Unveiling the role of oxygen defects in facilitating Mg2+ diffusion and charge storage in MgMn2O4 cathodes for aqueous magnesium-ion capacitors

The development of high-performance aqueous magnesium-ion capacitors (AMICs) critically depends on overcoming the inherent challenges of sluggish Mg²⁺ diffusion and limited electronic conductivity in cathode materials. This study presents an effective strategy utilizing oxygen defect engineering in MgMn₂O₄ cathodes to enhance Mg²⁺ storage performance in aqueous electrolytes. Oxygen defect formation induces significant lattice expansion, increasing the crystal plane spacing from 0.22 nm to 0.36 nm, which substantially reduces steric hindrance for bulky hydrated Mg²⁺ ions during intercalation. This structural modification accelerates ion diffusion kinetics and mitigates volumetric changes during cycling, thereby minimizing mechanical stress and enhancing the electrode's structural stability. Density functional theory (DFT) calculations demonstrate that oxygen defects reduce the Mg²⁺ diffusion barrier from 0.97 eV to 0.38 eV, and modify the electronic structure by introducing defect states near the Fermi level, thus improving electronic conductivity and charge transfer efficiency.

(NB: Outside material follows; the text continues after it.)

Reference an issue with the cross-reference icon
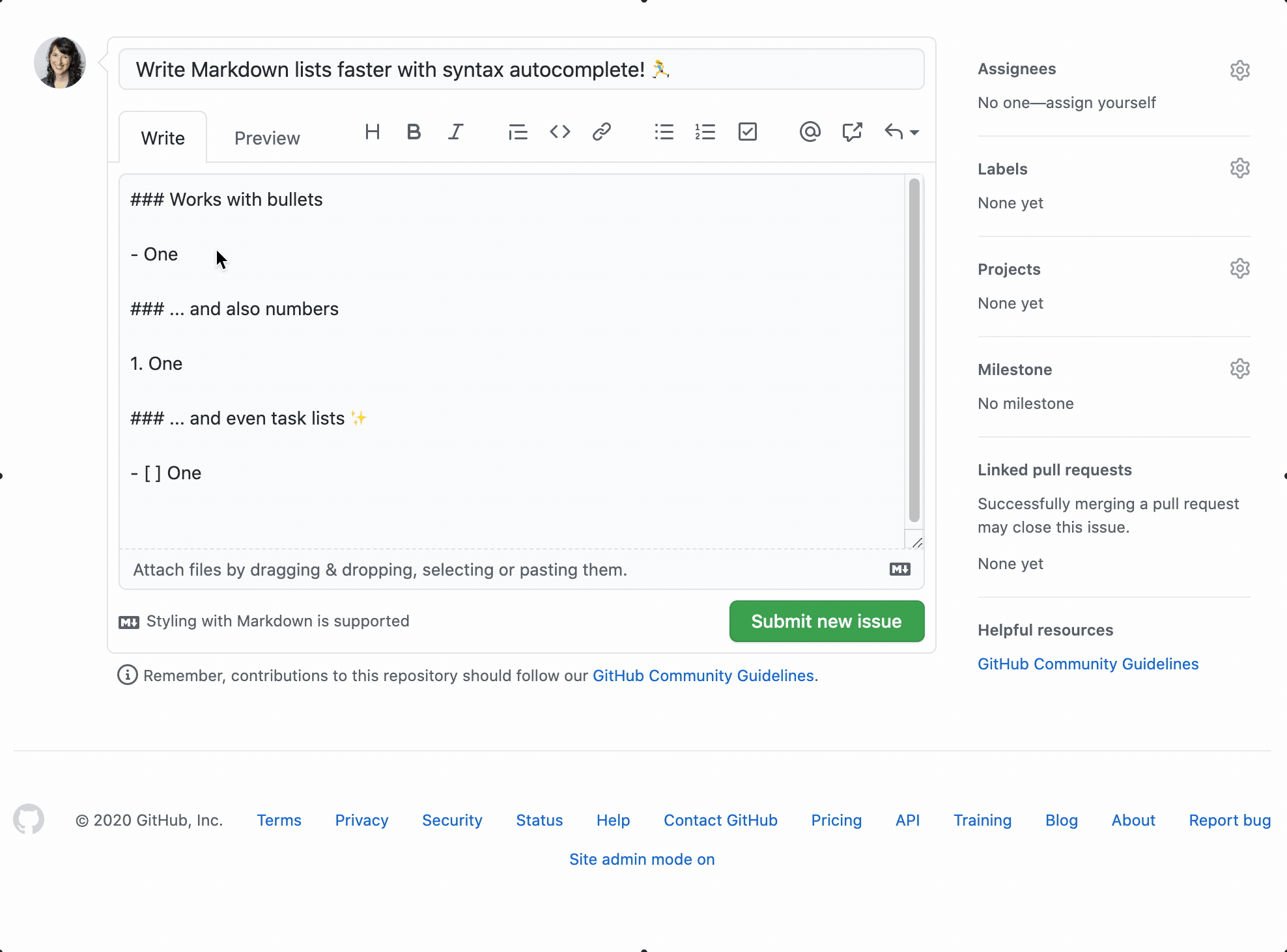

Furthermore, defect-induced charge redistribution generates energetically favorable adsorption sites with binding energies of −0.44 eV for Mg²⁺ ions. Ex-situ X-ray diffraction (XRD) and X-ray photoelectron spectroscopy (XPS) analyses confirm the structural and chemical stability of the host lattice during Mg²⁺ insertion/extraction, emphasizing the role of oxygen defects in framework stabilization. The optimized oxygen-deficient MgMn₂O₄ cathode demonstrates a remarkable specific capacity of 230.8 mAh g⁻¹ at 0.1 A g⁻¹ and exceptional cycling stability, maintaining 85 % capacity after 3000 cycles. This research provides valuable insights into defect engineering as a versatile approach for advancing aqueous multivalent ion energy storage and establishes a framework for rational cathode design through electronic structure modification.